How to complete this task: Please format the data, starting with the line that contains "is (1366, 628)." and going on through the line that contains "close-button is located", as a JSON list of strings with one string for each line. Leave out any blank lines.

Exercise material:
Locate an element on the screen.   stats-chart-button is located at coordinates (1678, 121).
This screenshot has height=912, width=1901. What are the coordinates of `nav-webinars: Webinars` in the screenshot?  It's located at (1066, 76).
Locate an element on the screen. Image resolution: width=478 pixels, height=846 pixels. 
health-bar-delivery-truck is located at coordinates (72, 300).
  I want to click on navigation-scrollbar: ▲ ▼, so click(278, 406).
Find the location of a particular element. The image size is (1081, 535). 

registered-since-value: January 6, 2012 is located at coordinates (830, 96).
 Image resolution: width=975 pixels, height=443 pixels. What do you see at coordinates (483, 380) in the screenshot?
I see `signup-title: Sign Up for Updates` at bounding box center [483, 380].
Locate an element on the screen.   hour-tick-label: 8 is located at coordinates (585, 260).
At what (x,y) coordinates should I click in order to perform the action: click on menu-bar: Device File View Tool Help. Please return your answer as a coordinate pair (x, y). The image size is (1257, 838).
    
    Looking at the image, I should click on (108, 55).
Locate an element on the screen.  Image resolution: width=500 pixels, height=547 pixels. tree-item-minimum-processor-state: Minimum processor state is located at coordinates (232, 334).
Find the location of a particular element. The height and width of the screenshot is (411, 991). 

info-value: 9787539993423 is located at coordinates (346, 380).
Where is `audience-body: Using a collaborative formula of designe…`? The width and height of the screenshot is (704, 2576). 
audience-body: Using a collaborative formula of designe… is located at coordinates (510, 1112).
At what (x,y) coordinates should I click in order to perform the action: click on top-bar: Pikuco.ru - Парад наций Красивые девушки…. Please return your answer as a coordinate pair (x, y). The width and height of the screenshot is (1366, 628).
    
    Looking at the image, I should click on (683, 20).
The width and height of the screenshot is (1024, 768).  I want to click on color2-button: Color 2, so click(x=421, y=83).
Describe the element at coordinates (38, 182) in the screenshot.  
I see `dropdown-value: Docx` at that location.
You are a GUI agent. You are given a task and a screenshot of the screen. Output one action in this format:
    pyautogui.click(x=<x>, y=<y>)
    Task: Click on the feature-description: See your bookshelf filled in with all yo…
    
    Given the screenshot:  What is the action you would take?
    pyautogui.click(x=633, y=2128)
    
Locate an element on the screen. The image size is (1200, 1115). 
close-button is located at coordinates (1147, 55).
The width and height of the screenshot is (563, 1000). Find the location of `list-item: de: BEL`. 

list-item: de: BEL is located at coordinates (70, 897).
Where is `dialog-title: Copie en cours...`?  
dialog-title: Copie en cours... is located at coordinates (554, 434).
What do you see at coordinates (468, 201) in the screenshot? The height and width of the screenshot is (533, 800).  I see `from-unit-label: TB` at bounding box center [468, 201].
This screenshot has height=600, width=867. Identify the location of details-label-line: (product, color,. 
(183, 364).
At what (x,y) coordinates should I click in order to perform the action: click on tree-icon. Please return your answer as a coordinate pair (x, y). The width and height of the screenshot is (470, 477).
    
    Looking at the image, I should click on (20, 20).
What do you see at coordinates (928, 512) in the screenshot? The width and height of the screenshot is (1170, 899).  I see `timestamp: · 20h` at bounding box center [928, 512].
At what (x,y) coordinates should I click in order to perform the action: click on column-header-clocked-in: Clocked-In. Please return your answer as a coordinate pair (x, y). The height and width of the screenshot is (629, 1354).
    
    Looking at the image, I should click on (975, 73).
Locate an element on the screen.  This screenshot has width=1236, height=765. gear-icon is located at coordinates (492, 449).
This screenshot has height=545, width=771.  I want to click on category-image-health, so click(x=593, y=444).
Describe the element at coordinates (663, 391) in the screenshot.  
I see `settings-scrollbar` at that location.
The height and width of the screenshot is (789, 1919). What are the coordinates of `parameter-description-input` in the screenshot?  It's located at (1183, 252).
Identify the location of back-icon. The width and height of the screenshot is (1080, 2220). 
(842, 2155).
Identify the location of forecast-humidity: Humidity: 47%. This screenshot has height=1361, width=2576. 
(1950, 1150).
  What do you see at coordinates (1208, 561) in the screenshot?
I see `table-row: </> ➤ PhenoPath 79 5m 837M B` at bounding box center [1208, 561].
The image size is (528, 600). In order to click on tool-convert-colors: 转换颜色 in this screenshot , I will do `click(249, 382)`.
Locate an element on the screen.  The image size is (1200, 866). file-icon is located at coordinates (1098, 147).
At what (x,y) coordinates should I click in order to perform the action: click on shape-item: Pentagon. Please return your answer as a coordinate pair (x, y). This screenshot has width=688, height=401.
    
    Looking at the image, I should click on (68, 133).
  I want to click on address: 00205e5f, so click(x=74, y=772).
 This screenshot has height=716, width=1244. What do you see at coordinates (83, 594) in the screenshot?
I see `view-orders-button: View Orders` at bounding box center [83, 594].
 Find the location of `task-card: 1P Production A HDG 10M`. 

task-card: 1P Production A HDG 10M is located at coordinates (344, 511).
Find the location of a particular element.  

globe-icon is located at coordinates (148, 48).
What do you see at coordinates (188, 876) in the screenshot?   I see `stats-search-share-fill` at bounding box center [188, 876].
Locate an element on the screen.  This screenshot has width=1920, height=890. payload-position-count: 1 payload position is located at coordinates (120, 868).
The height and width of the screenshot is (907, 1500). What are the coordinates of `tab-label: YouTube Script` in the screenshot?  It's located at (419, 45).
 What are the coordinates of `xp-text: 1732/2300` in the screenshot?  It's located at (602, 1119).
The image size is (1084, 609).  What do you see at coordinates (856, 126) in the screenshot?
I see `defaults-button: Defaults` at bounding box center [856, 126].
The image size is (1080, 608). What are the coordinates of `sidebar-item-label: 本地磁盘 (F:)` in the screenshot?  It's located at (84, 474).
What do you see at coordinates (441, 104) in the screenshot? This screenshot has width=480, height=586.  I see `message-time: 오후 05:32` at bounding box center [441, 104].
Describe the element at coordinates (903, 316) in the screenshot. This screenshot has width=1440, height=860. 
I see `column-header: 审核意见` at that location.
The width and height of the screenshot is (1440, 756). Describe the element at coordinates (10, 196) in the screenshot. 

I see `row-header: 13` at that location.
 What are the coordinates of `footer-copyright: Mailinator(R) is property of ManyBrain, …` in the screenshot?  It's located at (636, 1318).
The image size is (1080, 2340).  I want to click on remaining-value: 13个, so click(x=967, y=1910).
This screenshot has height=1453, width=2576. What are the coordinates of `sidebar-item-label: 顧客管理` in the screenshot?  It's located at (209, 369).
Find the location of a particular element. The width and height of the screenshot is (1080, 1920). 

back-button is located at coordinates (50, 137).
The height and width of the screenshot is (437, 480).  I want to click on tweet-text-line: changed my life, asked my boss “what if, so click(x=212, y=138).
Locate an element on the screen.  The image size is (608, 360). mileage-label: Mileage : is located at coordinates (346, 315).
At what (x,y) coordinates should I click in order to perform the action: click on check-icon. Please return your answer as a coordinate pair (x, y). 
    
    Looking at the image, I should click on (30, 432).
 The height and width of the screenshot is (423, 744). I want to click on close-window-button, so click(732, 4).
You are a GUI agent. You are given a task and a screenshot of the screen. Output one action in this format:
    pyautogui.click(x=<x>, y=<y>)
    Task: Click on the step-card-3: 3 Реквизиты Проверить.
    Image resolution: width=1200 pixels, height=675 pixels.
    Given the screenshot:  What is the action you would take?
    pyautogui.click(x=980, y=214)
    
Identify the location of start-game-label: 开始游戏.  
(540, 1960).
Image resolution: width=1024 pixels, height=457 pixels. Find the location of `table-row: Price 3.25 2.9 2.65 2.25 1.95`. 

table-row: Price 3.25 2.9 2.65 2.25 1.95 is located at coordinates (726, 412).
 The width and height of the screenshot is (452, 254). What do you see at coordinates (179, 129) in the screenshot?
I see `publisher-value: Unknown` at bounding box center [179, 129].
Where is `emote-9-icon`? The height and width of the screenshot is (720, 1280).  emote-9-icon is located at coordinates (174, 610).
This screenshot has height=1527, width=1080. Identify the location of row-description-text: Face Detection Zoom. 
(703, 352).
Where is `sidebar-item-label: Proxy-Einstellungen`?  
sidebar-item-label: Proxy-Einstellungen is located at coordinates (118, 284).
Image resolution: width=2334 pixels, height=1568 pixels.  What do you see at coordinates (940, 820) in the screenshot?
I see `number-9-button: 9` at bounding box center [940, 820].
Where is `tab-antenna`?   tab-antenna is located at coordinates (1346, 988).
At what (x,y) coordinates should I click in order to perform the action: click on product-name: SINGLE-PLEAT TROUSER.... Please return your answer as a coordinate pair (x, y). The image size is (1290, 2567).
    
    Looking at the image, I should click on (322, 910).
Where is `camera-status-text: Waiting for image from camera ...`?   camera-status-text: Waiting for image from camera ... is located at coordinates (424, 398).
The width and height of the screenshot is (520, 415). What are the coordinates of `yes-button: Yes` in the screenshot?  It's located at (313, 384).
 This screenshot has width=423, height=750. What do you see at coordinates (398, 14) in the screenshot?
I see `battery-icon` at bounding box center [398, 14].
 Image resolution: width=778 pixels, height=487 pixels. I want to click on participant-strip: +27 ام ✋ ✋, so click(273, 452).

Answer section:
[
  "At what (x,y) coordinates should I click in order to perform the action: click on top-bar: Pikuco.ru - Парад наций Красивые девушки…. Please return your answer as a coordinate pair (x, y). The width and height of the screenshot is (1366, 628).",
  "    Looking at the image, I should click on (683, 20).",
  "The width and height of the screenshot is (1024, 768).  I want to click on color2-button: Color 2, so click(x=421, y=83).",
  "Describe the element at coordinates (38, 182) in the screenshot.  ",
  "I see `dropdown-value: Docx` at that location.",
  "You are a GUI agent. You are given a task and a screenshot of the screen. Output one action in this format:",
  "    pyautogui.click(x=<x>, y=<y>)",
  "    Task: Click on the feature-description: See your bookshelf filled in with all yo…",
  "    Given the screenshot:  What is the action you would take?",
  "    pyautogui.click(x=633, y=2128)",
  "Locate an element on the screen. The image size is (1200, 1115). ",
  "close-button is located at coordinates (1147, 55)."
]